Then there is “High Maintenance,” the gold standard for Web series, currently in what the show calls its fifth “cycle” on the online-video platform Vimeo. Created on a shoestring budget by husband-and-wife Ben Sinclair and Katja Blichfeld, the show has only one regular character, if you can call him that: a gangly, bearded weed deliveryman. “The guy” is played by Sinclair and has no name; he’s merely a device. Each episode is about one of his customers, a constellation of lonely, needy, neurotic New Yorkers. There’s a couple driven crazy by their Airbnb guests, a comedian with PTSD, an asexual magician in his first year as a public-school teacher. (A few customers recur in multiple episodes, but only in the background.) Some installments take place in real time; others span months. Some are uproariously funny and some have a wistful irony to them. Some end with a punchline, but none result in what would be considered a traditional resolution. Watch a few of the six- to 18-minute installments, and you realize that you won’t get to find out what happens to these people when your brief time with them concludes. And so you stop asking. Without the suggestion of a dramatic pay off, the real drama lives in the ellipses. A pleasant ambiguity is built into the experience.
Most shows are best enjoyed the same way. An episode of “Mad Men” isn’t one more chapter toward an eventual conclusion; it’s an hour-long exploration of a theme, using the memories viewers have accumulated to produce a more potent response. Years later, “Lost” may not recommend itself as an intricately plotted mystery, but it holds up well if watched as a collection of character studies and pulp thrills. The emotional punch of its best episodes are still there: long-lost lovers, rekindled marriages, a paralyzed man stepping out of a wheelchair for the first time.
The water-cooler series of this golden age of television have taught us to look forward to that one final, stirring scene—but those final scenes were never really the point. The single-serving show might coax us into being better viewers, paying more attention to a show’s texture than to trying to predict its conclusion. They remind us of the folly of letting the pleasure of anticipation get in the way of the pleasure of what’s onscreen right now.

# DATA SHOWN
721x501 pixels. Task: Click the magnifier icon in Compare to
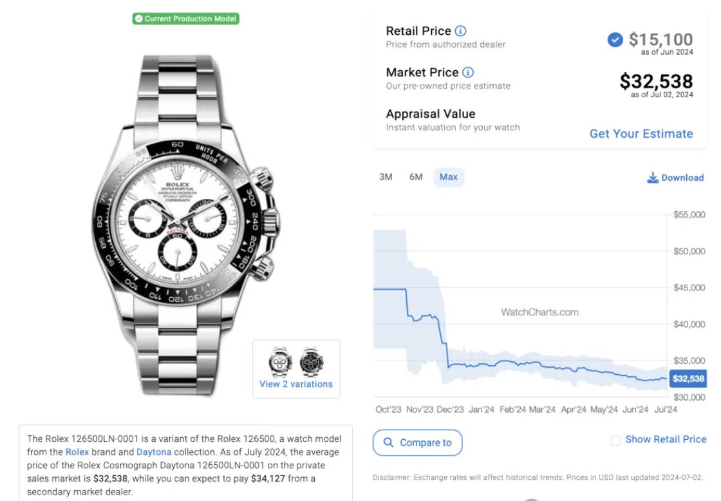pos(388,442)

# WORK REQUEST 1
Could you repeat the part of the Web series passage above that begins at the words "Most shows are" and stops after "the first time."?
# WORK REQUEST 2
In the Web series passage, why do viewers of "High Maintenance" stop asking what happens to its characters?

# REPLY 1
Most shows are best enjoyed the same way. An episode of “Mad Men” isn’t one more chapter toward an eventual conclusion; it’s an hour-long exploration of a theme, using the memories viewers have accumulated to produce a more potent response. Years later, “Lost” may not recommend itself as an intricately plotted mystery, but it holds up well if watched as a collection of character studies and pulp thrills. The emotional punch of its best episodes are still there: long-lost lovers, rekindled marriages, a paralyzed man stepping out of a wheelchair for the first time.

# REPLY 2
After watching a few installments, viewers realize they won't find out what happens to these people once their brief time with them is over. No episode reaches what would be considered a traditional resolution.